Domestic FFP, in both the Premier League and EFL, effectively tries to limit how much money a club can spend over and above what they legitimately earn. In layman’s terms, it should in theory clamp down on ‘financial doping’.

The UK government criticised Manchester City’s Sheikh Mansour for meeting Syria’s president

The second most requested power for a regulator was variations on ‘a more robust fit and proper person test’ (almost eight per cent of fans), followed by variations of ‘independent monitoring of sponsorships at market rate’ (over seven per cent).

There is a widespread perception that some clubs benefit from ‘mates rates’ sponsorship deals with linked entities or parties that would not be happening if they were genuine arms-length deals.

The fourth most pressing issue was debt, with six per cent of fans wanting some kind of instrument to prevent clubs becoming dangerously indebted, for whatever reason. Crouch’s report suggests real-time monitoring of club finances could be introduced, which could help address this.

Almost six per cent of respondents want a regulator to introduce a specific human rights and/or ethics element in any ownership test for a new buyer.
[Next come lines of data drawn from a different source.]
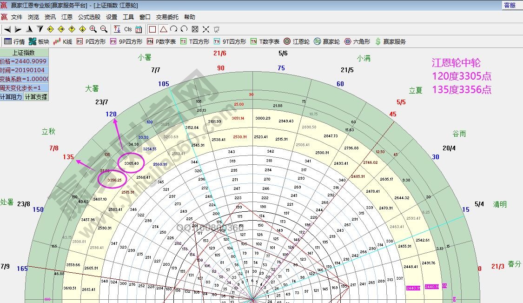Open the 公式选股 menu
523x303 pixels.
coord(89,17)
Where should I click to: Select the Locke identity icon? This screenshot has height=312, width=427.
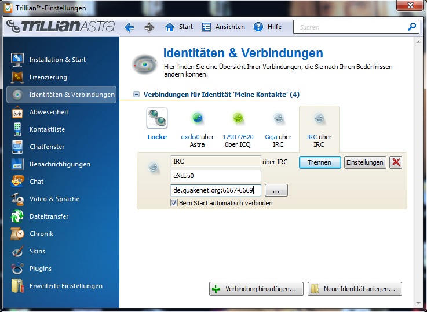[157, 118]
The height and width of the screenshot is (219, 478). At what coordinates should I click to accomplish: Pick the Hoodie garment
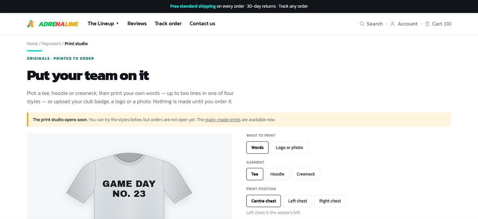coord(277,174)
More than five and a half per cent of fans cited a desire for a salary cap or some other kind of wage control, such as a luxury tax, to attempt to level the playing field.
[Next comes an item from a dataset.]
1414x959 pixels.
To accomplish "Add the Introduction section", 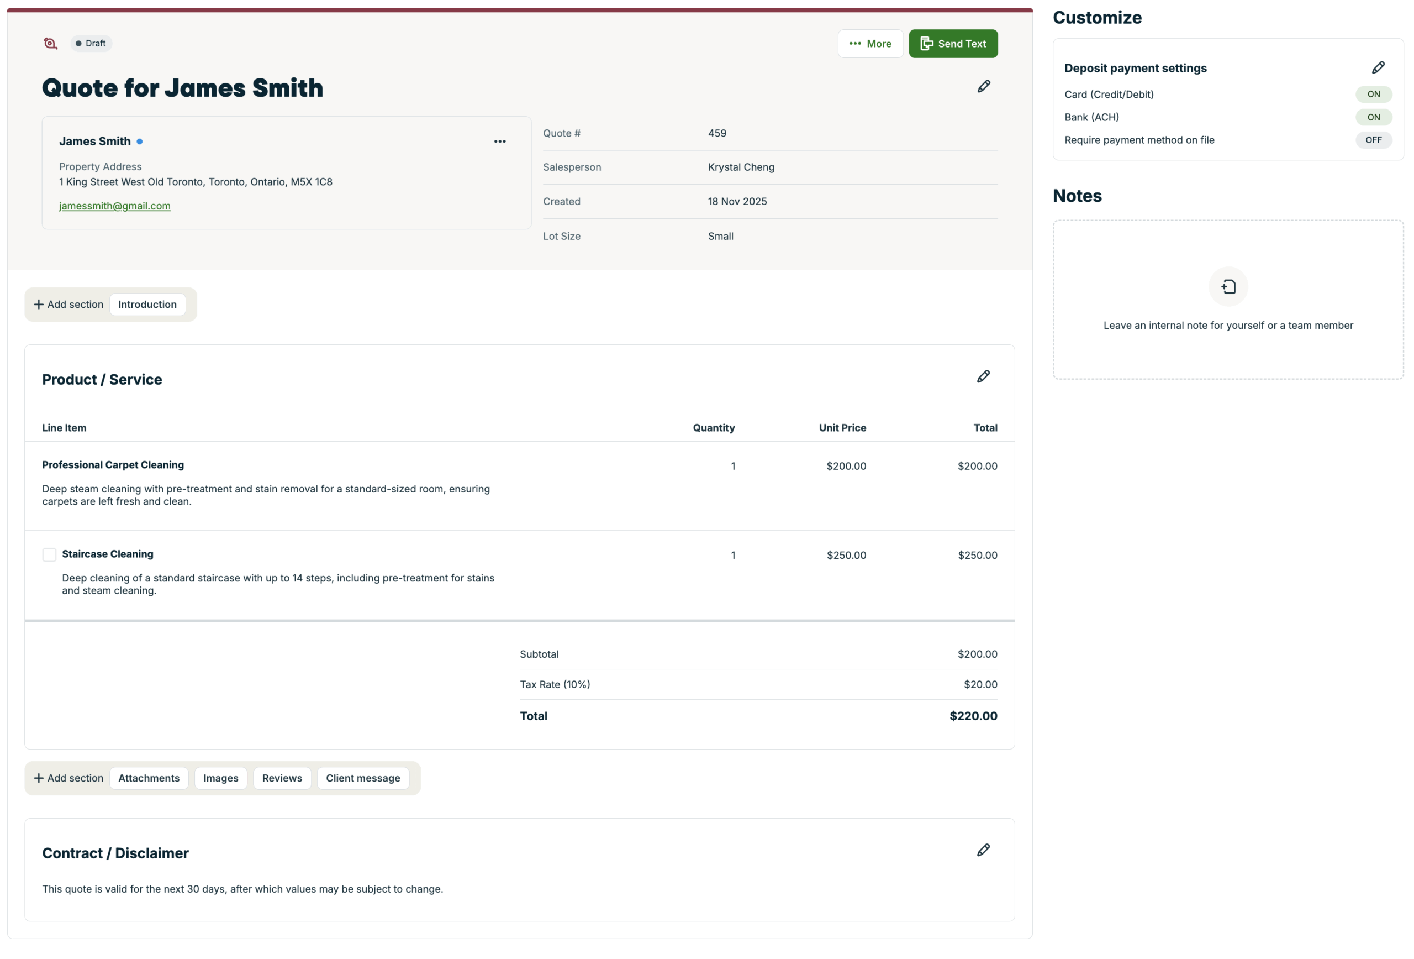I will point(147,304).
Almost one in 20 fans specified that a regulator should have powers to address the issue of ‘sports-washing’, or in other words prevent any entity from owning a club if there is evidence they are doing so to polish an otherwise tawdry image. 

Tracey Crouch’s independent fan-led review of football governance recommended a regulator

This is likely to be highly problematic if not outright impossible to envisage, not least when the Government are happy political bedfellows with all manner of dubious and war-mongering countries.
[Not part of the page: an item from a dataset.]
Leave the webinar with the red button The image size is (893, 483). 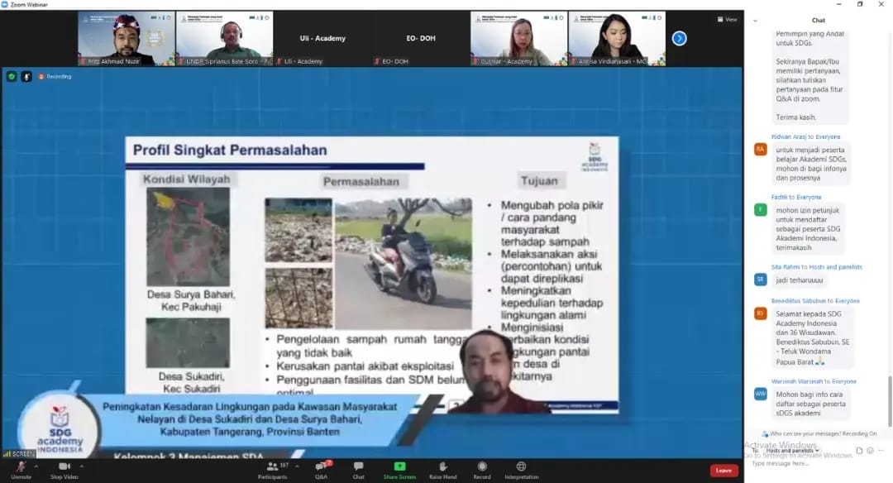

Mandatory fan involvement on club boards is wanted by nearly five per cent of respondents, as is fan consultation on issues related to stadium moves or renaming. Fairer financial distribution is wanted by four per cent, and a regulator-controlled mechanism to encourage German-style 50+1 ownership models cited by three per cent.

Among hundreds of other things supporters want a regulator to tackle are limits on cash withdrawals by owners from clubs; ticket price caps; bans on gambling and crypto products; protections to stop stadiums being sold; a ban on the stockpiling of players outside the first-team squad and a cap on agents’ fees spent by each club each season.